Os impactos indiretos também são pontos de atenção, entre eles a queda relevante no volume de laboratórios, ou seja, vários foram fechados e o desafio foi fazer a gestão dessa demanda. O redirecionamento dos canais de coleta, principalmente das feitas em domicílio, com grande volume, foi extremamente significativo.

A instalação de unidades dedicadas à realização de exames específicos de COVID-19 foi muito importante, pois focou em garantir a segurança das pessoas e evitar que os pacientes com suspeita e os crônicos ficassem juntos e pudessem ter mais segurança em fazer seus exames no laboratório. Além disso, a realização de exames de radiologia na casa dos pacientes e a telemedicina fortalece a ideia de que são serviços que vieram para ficar nesse novo normal.

Entretanto, um ponto importante a destacar são os grandes gaps no cuidado dos diferentes tipos de doenças. Os atendimentos dos laboratórios aos pacientes com outras doenças tiveram queda e isso preocupa pelo fato de haver picos ou suros epidemiológicos de outras enfermidades. Entre as baixas estão a cobertura vacinal.

“É importante o setor se ater a isso e focar em como pode auxiliar na saúde da população por reduzir esses gaps, uma vez que são significativos em desfechos clínicos em curto prazo” afirmou Gustavo.

Ainda de acordo com o especialista, é possível ter mais pacientes com problemas cardiovasculares agudas, com descompensação e com piora de desfecho nos Pronto Socorros.

“É preciso planejar e executar alguma forma de direcionar esses pacientes portadores de doenças crônicas. A SBPC/ML, inclusive, está desencolhendo uma pesquisa para entender isso e, em breve, publicará o resultado”, concluiu o médico.

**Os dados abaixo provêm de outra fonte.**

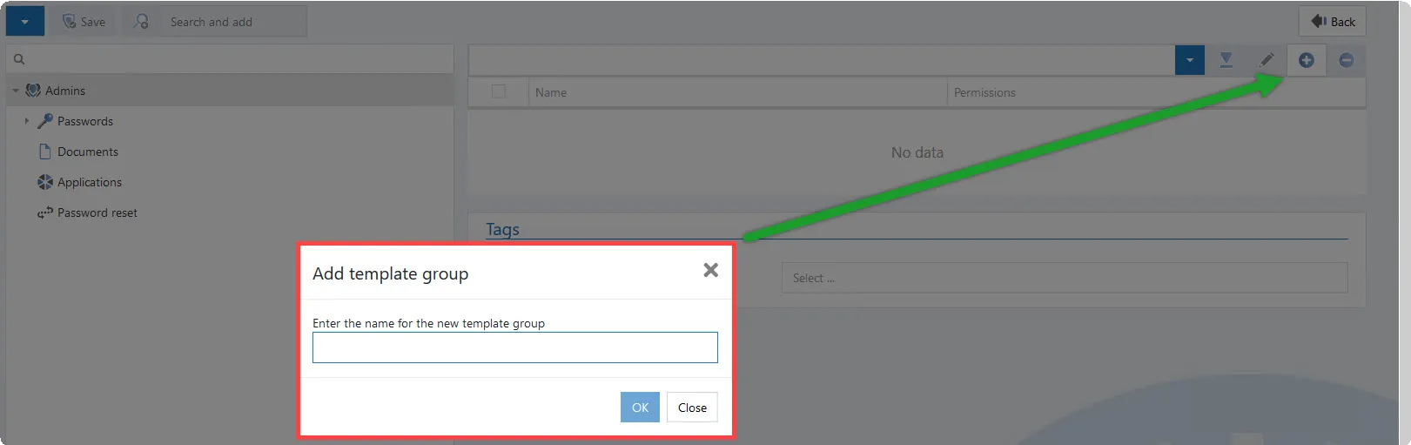
Task: Open the blue dropdown above the Permissions column
Action: [1190, 60]
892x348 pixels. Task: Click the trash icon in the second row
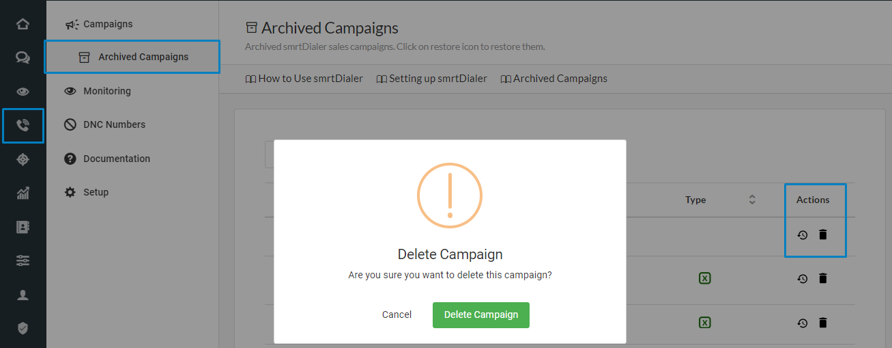[x=823, y=278]
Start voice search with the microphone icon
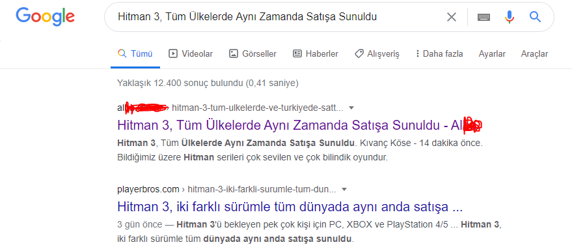This screenshot has height=251, width=572. coord(510,17)
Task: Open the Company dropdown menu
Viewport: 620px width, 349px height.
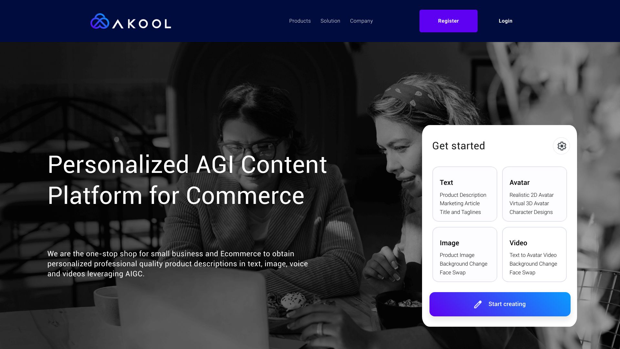Action: click(x=362, y=21)
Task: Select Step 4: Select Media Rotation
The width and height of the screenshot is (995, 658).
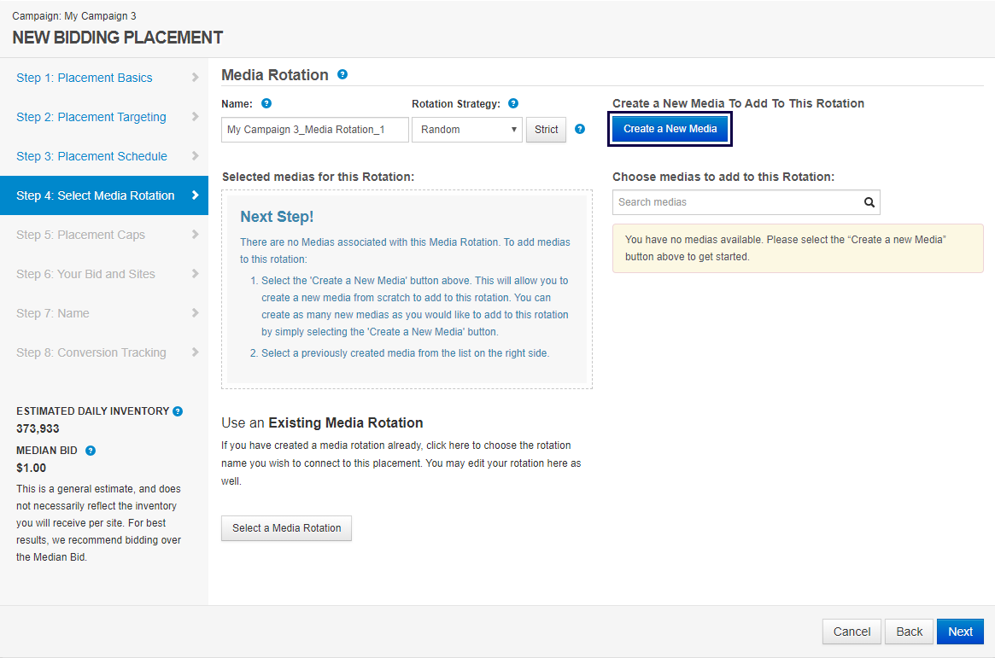Action: [96, 195]
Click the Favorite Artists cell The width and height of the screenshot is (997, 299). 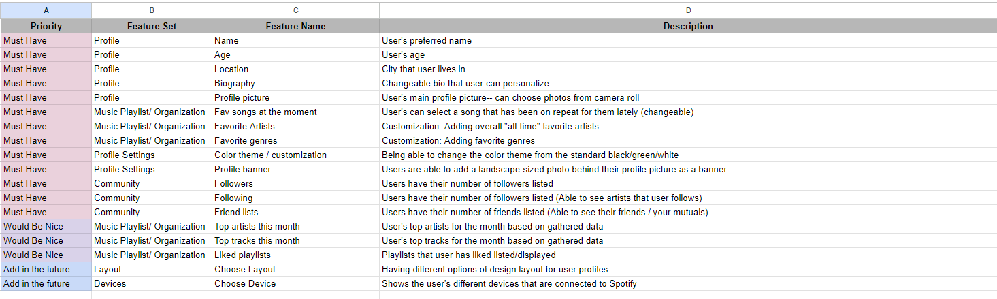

A SBPC/ML trouxe um dos maiores especialistas na área de qualidade de métodos e testes laboratoriais para fechar o primeiro dia do 1º Congresso Virtual da SBPC/ML. Com o tema “Como combater a COVID-19 com métodos de qualidade”, o professor Sten Westgard pode dividir com os congressistas sua experiência em qualidade e em testagens laboratoriais.

O Westgard QC, situado nos Estados Unidos, é um dos mais renomados institutos nas áreas de ciência de laboratório clínico, gerenciamento de qualidade e engenharia de software e incentiva a capacitação dos laboratórios em ferramentas que atestem a qualidade de seus exames. Para o incentivo das melhores práticas em laboratórios, o Instituto tem organizado e definido as “Regras de Westgard” (www.westgard.com).

“Todos os dias muitos testes são colocados no mercado com a intenção de ajudar no combate ao COVID-19. Apenas nos últimos seis meses, desde a chegada da pandemia, contabilizamos cerca de 811 testes para detecção do novo Coronavírus. E isso é um número absurdo. Porém nem todos são realmente confiáveis”, explicou o Prof. Westgard.

Durante a palestra Dr. Westgard, falou sobre as diferenças entre os principais tipos de testagem, RT-PCR (padrão ouro), testes rápidos, sorológicos de IgM e IgG e antígenos, testes ortogonais e quando e de que forma devem ser utilizados.  O professor explicou que início da infecção por SARS-CoV-2, nos primeiros dias, a quantidade de vírus no organismo é tão baixa que nenhum teste consegue identificar a infecção. Após alguns dias, a quantidade de vírus aumenta e, assim, é possível detectá-lo pelo teste molecular RT-PCR (Padrão Ouro).

A realização destes exames e a precisão do resultado exige instalações e técnicas laboratoriais específicas de excelência e é capaz de detectar diretamente a presença de componentes específicos do genoma do vírus.

“É importante que os laboratórios de análises tenham um rigoroso procedimento de controle de qualidade e, muitos laboratórios já estão utilizando as várias ferramentas para controle de qualidade”, explicou Sten.

O professor finalizou sua palestra declarando que, com sua experiência, pode dizer que não há método perfeito para detecção da COVID-19.

“Pode haver métodos perfeitos em um futuro próximo, mas não temos tempo agora para esperar por eles. Temos que trabalhar com combinações dos melhores métodos que temos até o momento para alcançar bons resultados na detecção rápida do SARS-CoV-2”, afirmou o doutor.